## [EXERCISE]
Which lines to output? The line containing "You are a computer-use agent. Image" and every line after it in the data below, each copied exactly.

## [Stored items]
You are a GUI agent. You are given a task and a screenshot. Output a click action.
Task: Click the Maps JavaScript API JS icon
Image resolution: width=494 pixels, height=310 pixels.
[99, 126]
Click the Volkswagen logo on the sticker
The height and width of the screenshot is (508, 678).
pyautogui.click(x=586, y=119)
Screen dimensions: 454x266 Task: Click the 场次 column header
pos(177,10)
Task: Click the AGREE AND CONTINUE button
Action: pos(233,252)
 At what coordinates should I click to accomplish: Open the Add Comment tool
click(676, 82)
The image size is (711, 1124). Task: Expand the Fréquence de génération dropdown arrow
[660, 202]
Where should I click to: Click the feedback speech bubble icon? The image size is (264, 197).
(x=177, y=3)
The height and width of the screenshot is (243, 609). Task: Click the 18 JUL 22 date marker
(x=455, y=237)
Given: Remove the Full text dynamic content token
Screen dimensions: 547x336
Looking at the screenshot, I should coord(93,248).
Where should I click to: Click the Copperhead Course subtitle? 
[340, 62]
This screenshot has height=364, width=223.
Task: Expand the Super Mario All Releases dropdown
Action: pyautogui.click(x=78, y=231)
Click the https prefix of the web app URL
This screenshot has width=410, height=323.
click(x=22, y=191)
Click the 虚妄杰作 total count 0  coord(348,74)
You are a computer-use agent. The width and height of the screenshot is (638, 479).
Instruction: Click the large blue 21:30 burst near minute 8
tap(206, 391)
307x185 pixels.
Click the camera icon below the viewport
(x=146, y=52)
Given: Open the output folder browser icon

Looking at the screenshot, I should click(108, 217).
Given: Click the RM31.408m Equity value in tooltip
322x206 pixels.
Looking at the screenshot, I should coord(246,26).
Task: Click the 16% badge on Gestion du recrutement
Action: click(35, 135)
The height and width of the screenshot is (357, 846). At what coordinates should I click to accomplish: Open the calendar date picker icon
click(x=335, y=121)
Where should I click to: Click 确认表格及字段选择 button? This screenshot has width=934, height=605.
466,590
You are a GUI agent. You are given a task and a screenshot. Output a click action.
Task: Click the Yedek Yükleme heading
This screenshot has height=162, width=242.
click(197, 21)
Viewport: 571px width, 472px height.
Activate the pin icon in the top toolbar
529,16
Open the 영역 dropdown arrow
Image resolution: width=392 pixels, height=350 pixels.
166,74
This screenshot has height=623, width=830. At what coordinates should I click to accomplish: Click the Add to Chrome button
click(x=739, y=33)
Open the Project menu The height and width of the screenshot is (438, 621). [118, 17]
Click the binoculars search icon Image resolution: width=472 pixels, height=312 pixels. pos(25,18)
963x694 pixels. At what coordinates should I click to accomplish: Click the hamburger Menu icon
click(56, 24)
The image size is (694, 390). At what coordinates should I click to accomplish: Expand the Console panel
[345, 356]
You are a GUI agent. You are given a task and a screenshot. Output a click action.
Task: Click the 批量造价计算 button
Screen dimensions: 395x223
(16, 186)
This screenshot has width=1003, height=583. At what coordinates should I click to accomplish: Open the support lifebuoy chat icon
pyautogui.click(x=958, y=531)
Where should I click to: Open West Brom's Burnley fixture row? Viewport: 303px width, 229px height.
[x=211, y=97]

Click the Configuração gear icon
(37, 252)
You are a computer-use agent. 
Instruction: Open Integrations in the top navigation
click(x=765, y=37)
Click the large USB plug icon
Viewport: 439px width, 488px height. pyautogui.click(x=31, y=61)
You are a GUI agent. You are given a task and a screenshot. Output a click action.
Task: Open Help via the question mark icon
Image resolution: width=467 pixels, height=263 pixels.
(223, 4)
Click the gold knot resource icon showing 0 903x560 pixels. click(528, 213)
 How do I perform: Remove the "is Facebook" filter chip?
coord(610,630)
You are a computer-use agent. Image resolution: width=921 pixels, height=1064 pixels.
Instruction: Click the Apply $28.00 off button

## [EXERCISE RESPONSE]
You are a computer-use agent. Image resolution: width=921 pixels, height=1064 pixels.
Instruction: Click the Apply $28.00 off button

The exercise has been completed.